Their return to school is a brave act of defiance against the militants who are terrorizing Nigeria

Photo via Wikimedia Commons

Boko Haram’s war against education was horrifyingly illustrated last April when the Islamic militant group kidnapped nearly 300 girls from their secondary school in Chibok.


Luckily, 57 young women were able to successfully escape from Boko Haram, and while they have been out of the media spotlight, they have spent most of the last year keeping a low profile, for fear that Boko Haram would return, according to the Guardian.

However, one determined, 27-year-old woman named Godiya, whose sister had been one of the kidnapped school girls, is on a mission to improve the lives of the girls and to stand up to Boko Haram in the process.

Last year, Godiya traveled throughout Chibok to its 10 wards and tried to persuade one family from each district to accept a scholarship for their daughter. The scholarship was for the American University of Nigeria in Yola, the capitol of a neighboring state and the institution where Godiya works.

Godiya’s mission shows the strength of a community, terrorized by Boko Haram and still mourning the loss of its sons and daughters, that is trying to recover.

“Many of the other villages around here have kept quiet because they don’t think education is worth the risk of attracting Boko Haram’s ire,” Abbana Lawan, a Chibok resident whose two nieces are among those still in captivity, told the Guardian. “But we’re a community who understands the value of education.”

The Guardian reports that Godiya’s quest began after her younger sister escaped from Boko Haram; Godiya asked her boss, Margee Ensign, if the American University of Nigeria could do something to help the girls who had escaped Boko Haram. Ensign set up a foundation, which collected $50,000 in donations to fund a year at the university for 10 girls. The 11 families who eventually accepted the scholarship differed in their enthusiasm for the propisiton; some said yes immediately, others were horrified at the thought and some were understandably anxious about the risk involved in sending their daughters back to school. Shortly after Ensign and Godiya picked up the girls and their parents, however, other families stepped forward, inspired by the act of defiance.
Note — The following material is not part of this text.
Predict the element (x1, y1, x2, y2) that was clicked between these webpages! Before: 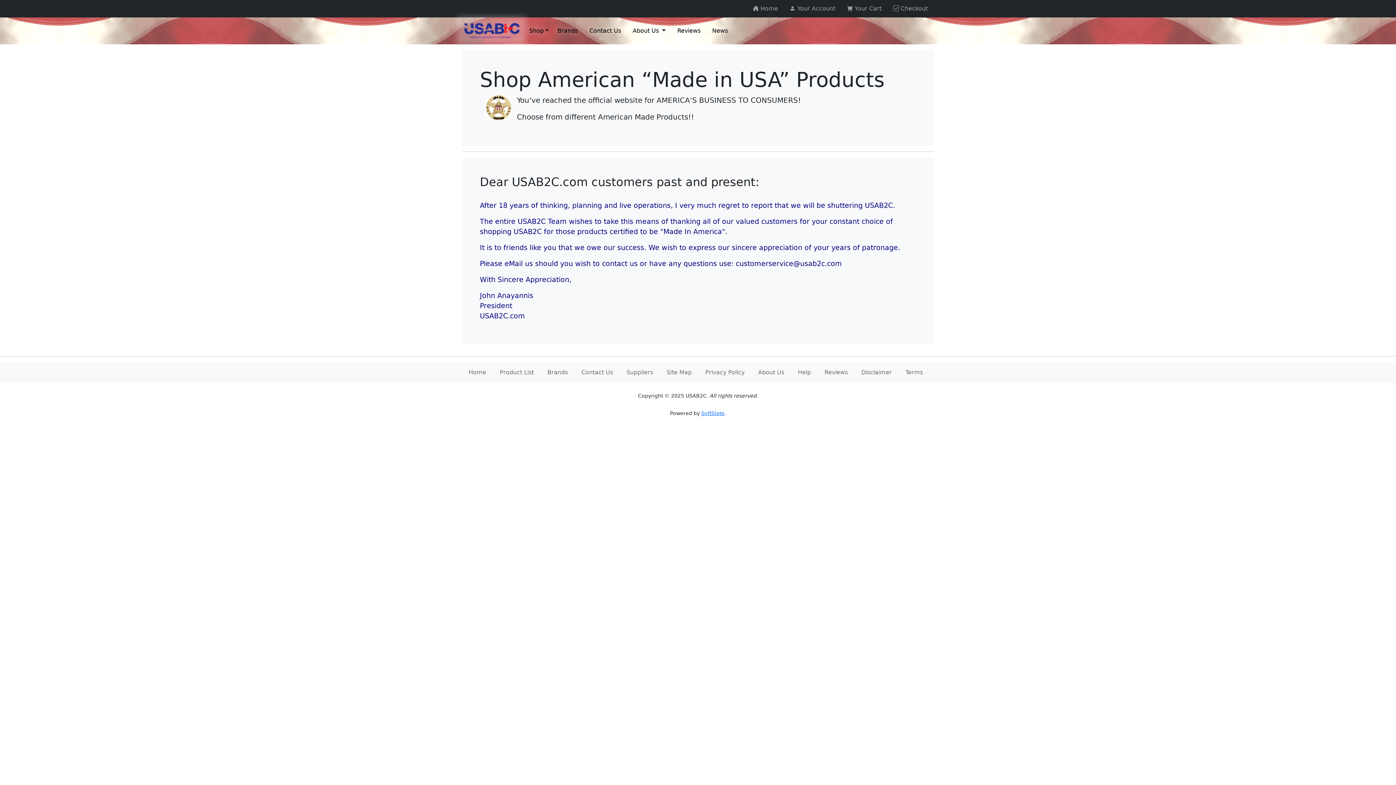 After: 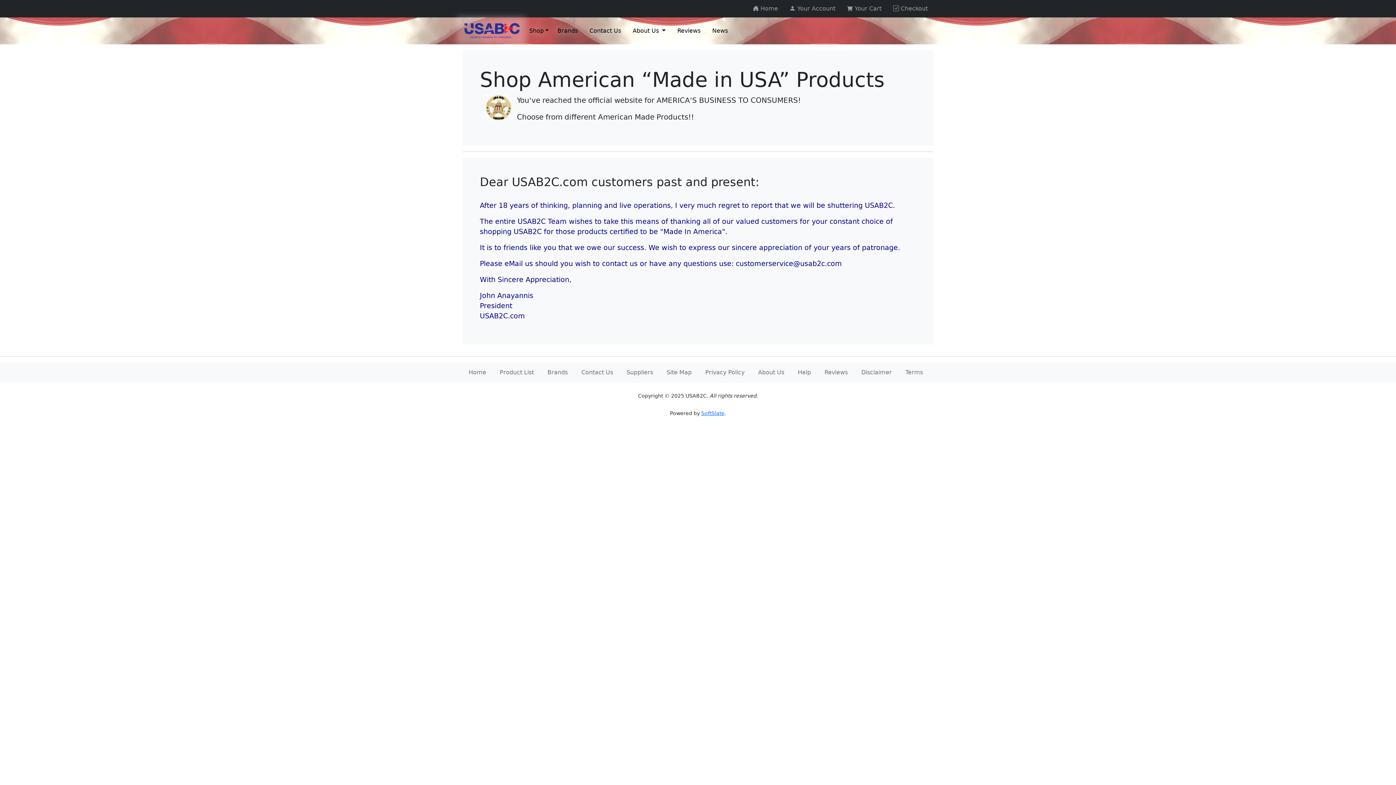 Action: bbox: (485, 103, 511, 110)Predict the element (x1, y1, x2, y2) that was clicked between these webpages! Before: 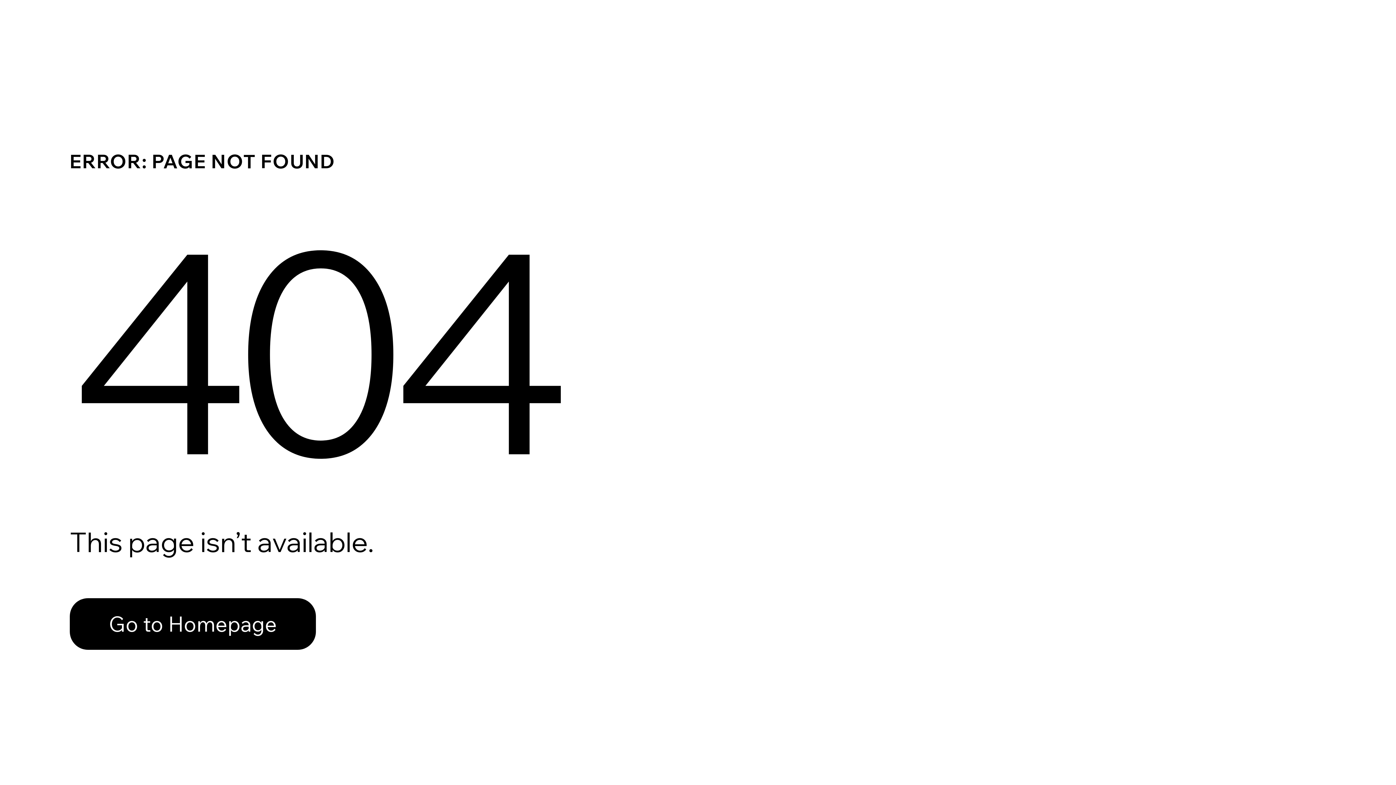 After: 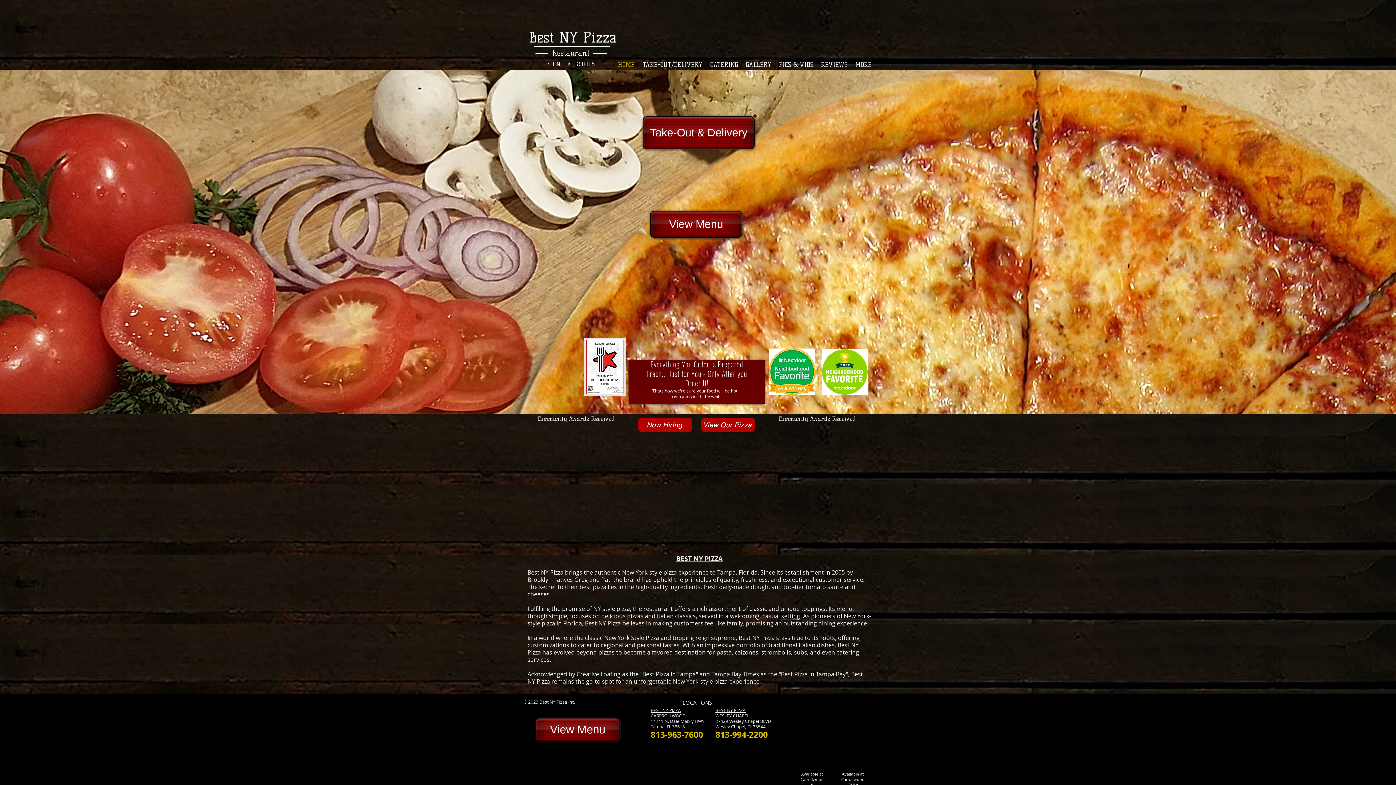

The American University of Nigeria was able to accept 10 additional girls, bringing the total to 21.

The state’s failure to act and protect its citizens in the conflict against Boko Haram is deplorable. More than 10,000 people were killed last year alone, and 2015 began with one of the group’s deadliest attacks, destroying the village of Baga and massacring an estimated 2,000 people. However, Godiya and Ensign represent the increasing number of ordinary Nigerians fighting back against Boko Haram.

“I don’t talk much about it, because if these people [Boko Haram] come back, I will be one of their first targets for helping girls to come back to school,” Godiya told the Guardian. “I had to take the risk. Whatever happens to me, I can say I tried.”